Portal delivery. Three minutes. Golden symbols on the counter. Box appeared.

The riverfin was cold and faintly luminescent. The vegetables were so green they looked fake.

Steamed fish. How hard can it be?

The knife was buried in a drawer under three spatulas. Dull enough to spread butter with. His cuts were ugly. Ginger in uneven slices. Vegetables in chunks.

The fish was different. Dense. Firm. When he sliced wrong on the first try, the flesh separated cleanly along natural fault lines in the muscle.

Dungeon fish has better structural integrity than me.

Steam. Pot. Rack. Fish on the rack with ginger and citrus. Cover.

Stir-fried vegetables with crystal salt. The salt dissolved into a shimmer on the oil surface before disappearing. The vegetables hissed.

Rice cooker handled itself.

Twenty minutes. One plate.

 It didn't look like restaurant food. Overcooked on one edge. Vegetables cut uneven. Rice was fine because the machine did the work. 

But it was food. That he made. In a kitchen. Like a person. 

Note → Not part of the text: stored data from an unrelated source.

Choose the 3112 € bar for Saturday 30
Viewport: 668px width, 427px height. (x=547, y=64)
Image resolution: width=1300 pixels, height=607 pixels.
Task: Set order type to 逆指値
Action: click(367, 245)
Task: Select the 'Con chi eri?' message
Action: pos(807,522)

He set the plate on the table and looked at it for a second.

[Skill Learned]

Novice Chef — Lv.1 Improves cooking precision, ingredient handling, and heat management.

He stared at the screen.

His brain stopped for a full two seconds. 

Then it restarted at triple speed.

Cooking counts. Cooking actually counts.

Then immediately:

Running gives skills. Push-ups give skills. Sit-ups, squats, breathing. And now cooking.

Why the hell didn't I try other things sooner? I've been in this world for three days and all I've done is exercise and eat. I could have been reading, drawing, swimming, doing literally anything, and every single one of those might have generated a skill.

I'm an idiot.

Before the self-loathing could fully settle, a second notification appeared. Different from anything he'd seen before.

[Condition met: 10 skills acquired.]

His chopsticks hit the plate.

[System Evolution initiated.]

The pale blue interface flickered. Not the normal flicker of a notification. A deep, structural pulse. Like the entire system had taken a breath.

Then the screen went dark.

And something new began to load.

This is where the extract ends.